● **PROBLEM DETAILS**:
Set down, exactly as written, the lines from the line holding "Image resolution: width=913" to the end of the data, inclusive, skipping any pictures.

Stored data
[Start of Attachment]

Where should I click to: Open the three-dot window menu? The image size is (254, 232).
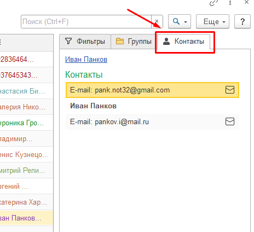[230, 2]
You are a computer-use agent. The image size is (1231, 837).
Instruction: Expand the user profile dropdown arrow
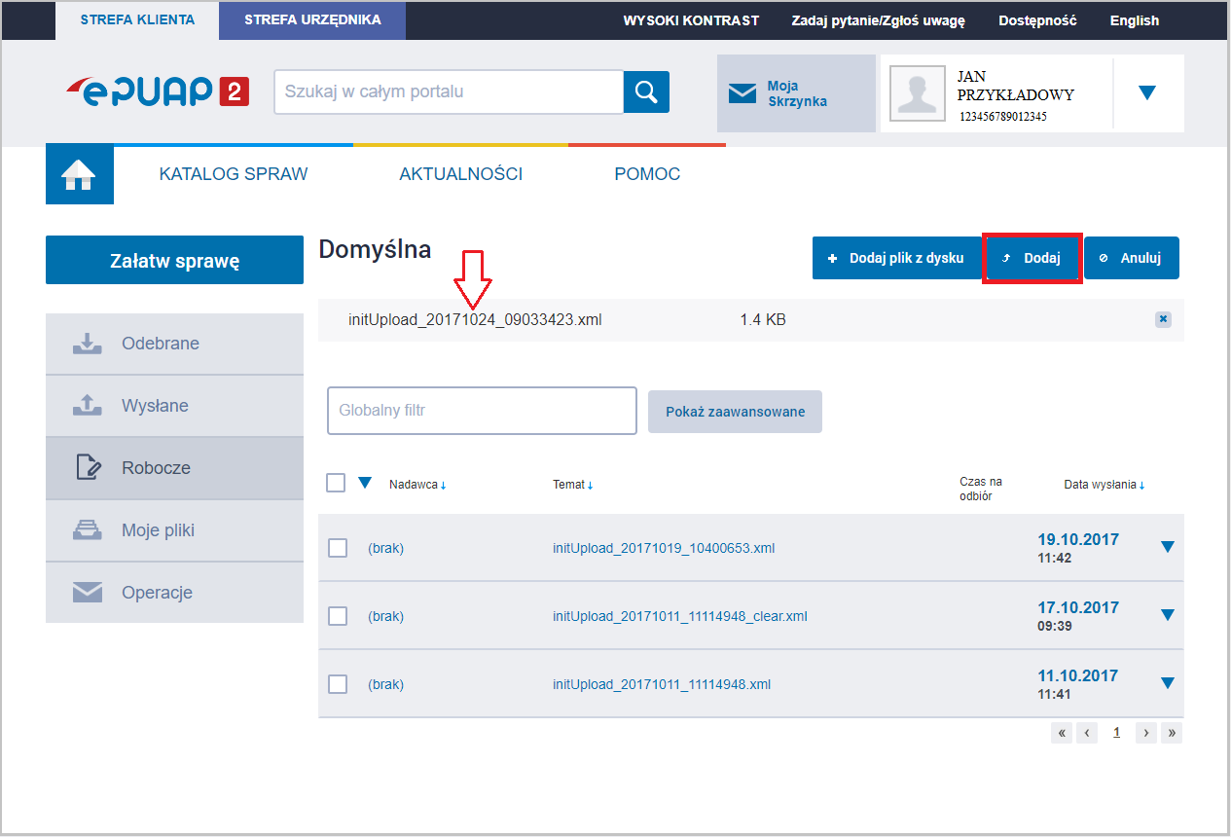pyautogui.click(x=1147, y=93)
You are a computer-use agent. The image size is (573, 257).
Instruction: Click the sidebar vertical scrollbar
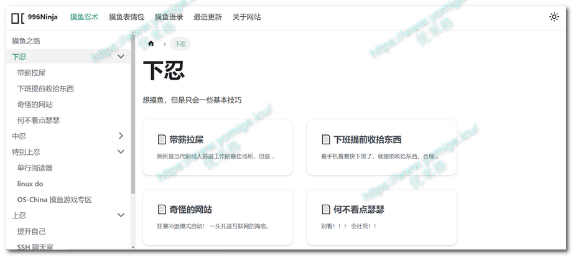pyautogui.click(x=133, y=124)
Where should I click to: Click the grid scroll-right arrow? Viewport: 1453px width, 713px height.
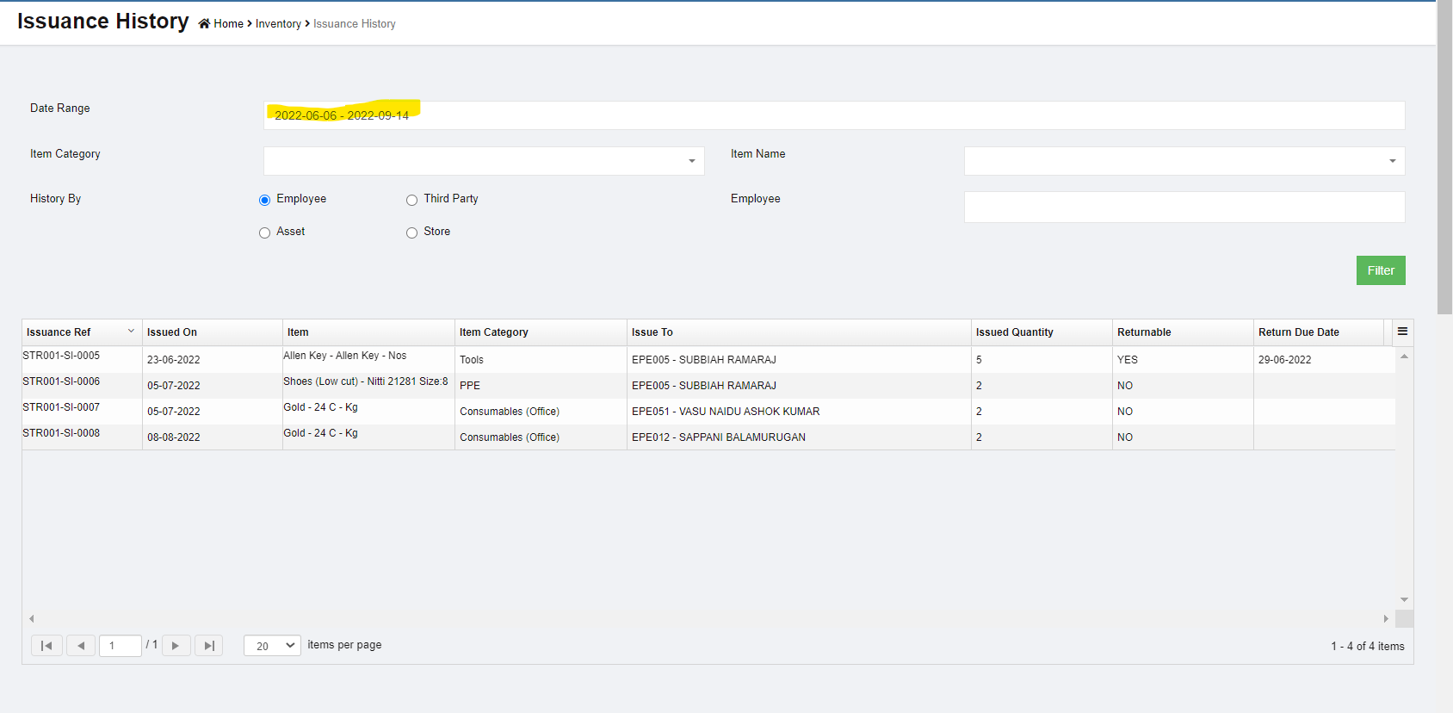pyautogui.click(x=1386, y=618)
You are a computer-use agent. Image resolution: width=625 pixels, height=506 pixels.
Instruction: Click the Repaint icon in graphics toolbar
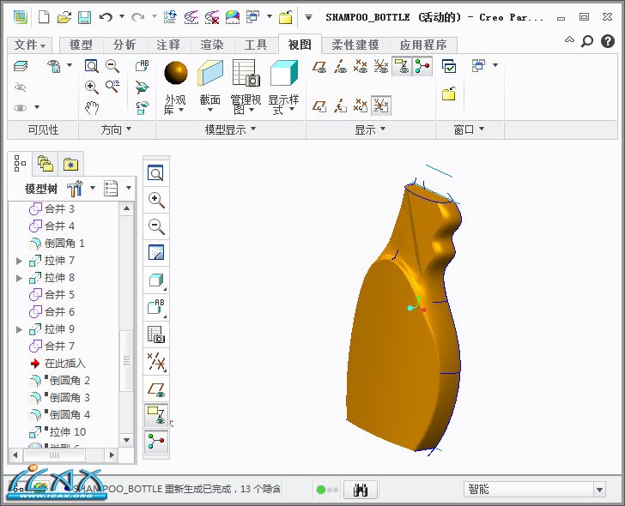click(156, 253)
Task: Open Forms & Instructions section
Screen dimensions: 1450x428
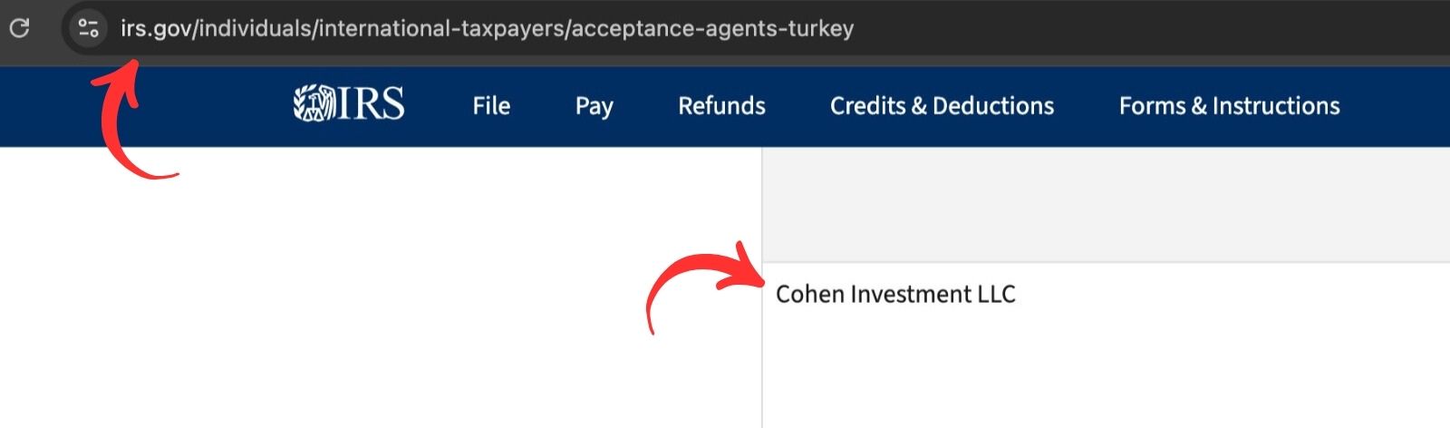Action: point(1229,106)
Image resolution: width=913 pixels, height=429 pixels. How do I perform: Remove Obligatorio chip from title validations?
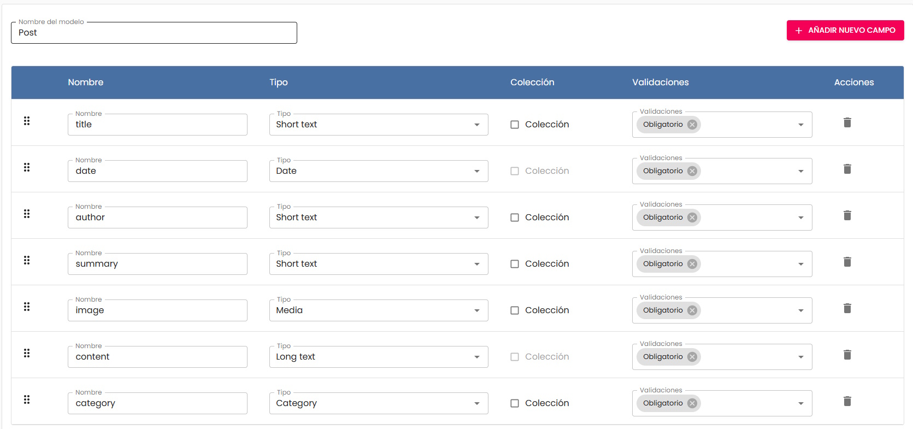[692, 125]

[End of Attachment]

● **ANSWER BOX**:
Image resolution: width=913 pixels, height=429 pixels. How do I perform: Remove Obligatorio chip from title validations?
[692, 125]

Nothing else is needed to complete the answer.